The short answer: don’t drink any alcohol during a gout flare. More than one alcoholic drink in a 24-hour period is associated with a 36% increase in the risk of a gout attack. And despite the popular belief that wine is safer than beer, research shows the risk of triggering a recurrent attack does not vary by alcohol type. Beer, wine, and spirits all carry the same risk.

Beer gets extra attention because it contains purines from the brewing process, but the alcohol itself is the core problem. Alcohol competes with uric acid for excretion through the kidneys, meaning your body holds onto more uric acid when you drink. During an active flare, that’s the last thing you need.

Drink More Water Than You Think

Two-thirds of the uric acid in your body is excreted through the kidneys, so staying well-hydrated is one of the most effective things you can do during a flare. The Arthritis Foundation recommends at least 8 glasses of water per day normally, and doubling that to 16 glasses during an active attack. Clinical guidelines for gout and hyperuricemia suggest 2,000 to 3,000 milliliters daily (roughly 8 to 12 cups), spread evenly throughout the day rather than consumed all at once.

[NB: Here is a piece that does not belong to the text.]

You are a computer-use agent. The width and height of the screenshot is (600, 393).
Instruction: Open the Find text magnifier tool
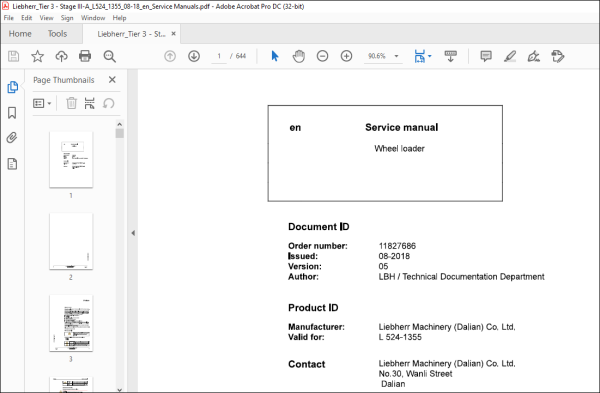point(109,56)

Plain water is best. Coffee and tea are fine in moderation. Coffee in particular has been associated with lower uric acid levels in some research. Avoid anything sweetened, as the fructose will undermine the benefit of the extra fluids.

A Note on Vitamin C

You may have heard that vitamin C helps with gout, and there is some truth to it for prevention. However, the evidence during an active attack is less encouraging. In one study, 500 mg of vitamin C daily for two months lowered uric acid in people with high levels who hadn’t yet developed gout, but it had no significant effect in people who already had gout. Vitamin C-rich foods like bell peppers, strawberries, and citrus are still good choices during a flare because they’re low in purines, but don’t rely on vitamin C supplements as a treatment for the attack itself.

Putting It Together

A practical day of eating during a gout flare might look like oatmeal with low-fat milk and cherries for breakfast, a salad with eggs, vegetables, and olive oil for lunch, and pasta with a vegetable-based sauce and a side of lentils for dinner. Snack on nuts, yogurt, or fresh fruit. Drink water constantly, aiming for a glass every hour or two. Skip the steak, the beer, and the soda until the flare resolves, and ideally keep those to a minimum long-term.

Dietary changes during a flare are about damage control. They won’t make the crystals in your joint dissolve overnight, but they prevent your body from producing even more uric acid while it’s already overwhelmed. Combined with appropriate medication, the right foods can help shorten the attack and reduce the chance of the next one.